Es kam zu folgender Rede und Gegenrede: Jacques Toubon: ,,Es handelt sich bei der Straftat des Revisionismus also um die Negierung von Verbrechen gegen die Menschlichkeit, die während des Holocaust begangen wurden.
Als wir 1990 auf der Grundlage eines Gesetzesvorschlages der kommunistischen Fraktion, deren erster Unterzeichner Herr Gayssot war, darüber diskutierten, habe ich - und ich war nicht der einzige - den Grundgedanken,
der diesem Text zugrundeliegt und der darin besteht, die historische Wahrheit durch das Gesetz zu fixieren, anstatt sie von der Geschichte sprechen zu lassen, zurückgewiesen.
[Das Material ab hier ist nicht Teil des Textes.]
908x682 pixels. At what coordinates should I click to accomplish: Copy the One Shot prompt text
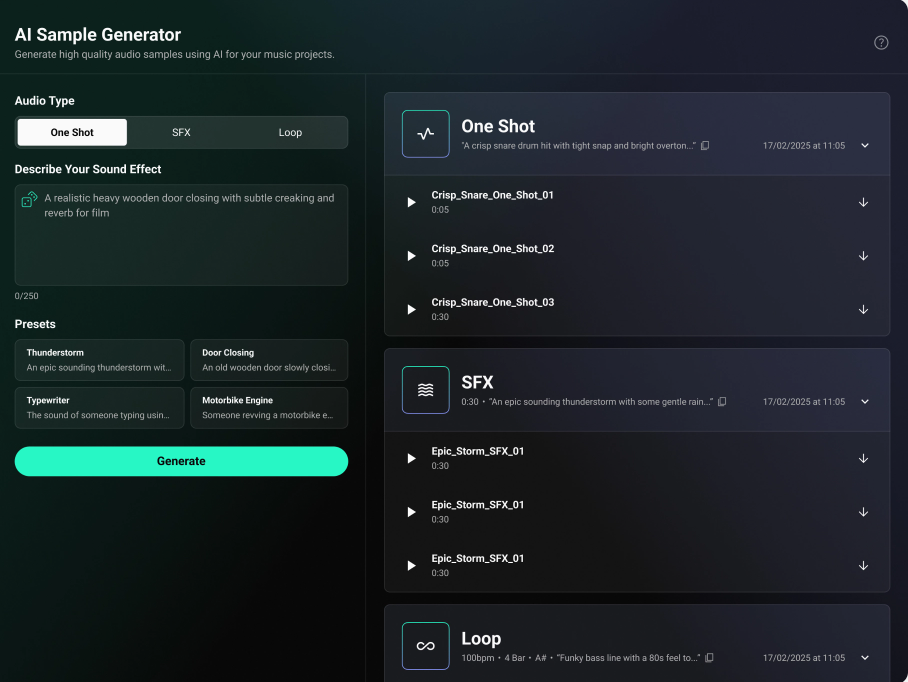tap(705, 146)
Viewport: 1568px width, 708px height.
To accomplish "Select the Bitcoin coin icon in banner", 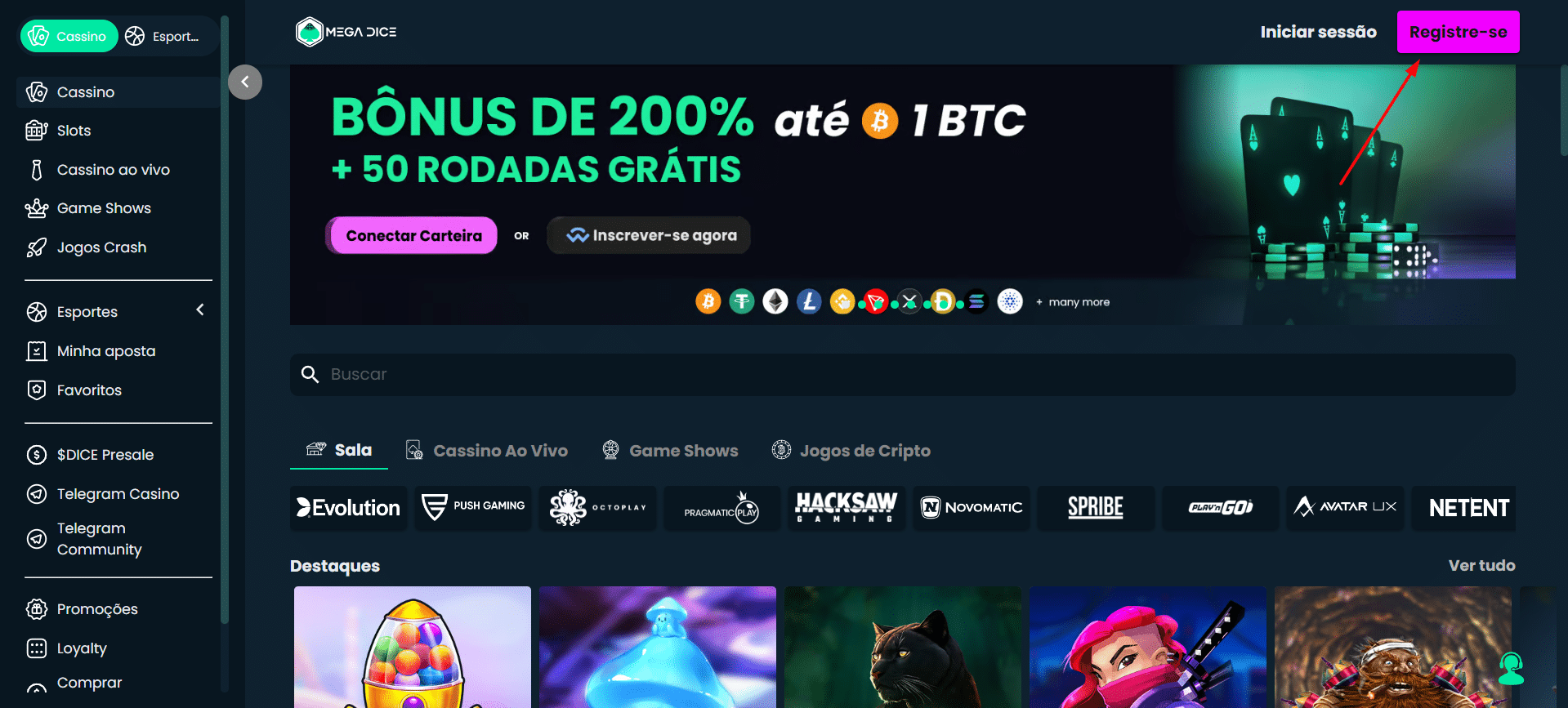I will [708, 301].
Manch einer mag einwenden, daß, wenn es auch die Geschichte sei, die die Wahrheit ausmache und man diese nicht per Gesetz aufzwingen könne, einige Äußerungen doch zu weit gingen und man derartige Äußerungen nicht
erlauben dürfe. Doch das hieße, unmerklich den ersten Schritt in Richtung des politischen Strafrechts und in Richtung eines Meinungsstrafrechts zu gehen. Hier sind große und grundlegende Gefährdungen angelegt. (...)
Dementsprechend stellt der Artikel 24/ 2 meines Erachtens einen sehr ernsten, einen grundlegenden politischen und rechtlichen Fehler dar. Er schafft in Wirklichkeit einen schwer meßbaren Tatbestand, der nur aus den
Umständen heraus beurteilt werden kann und der Subjektivität Tür und Tor öffnet - und das beklage ich sehr.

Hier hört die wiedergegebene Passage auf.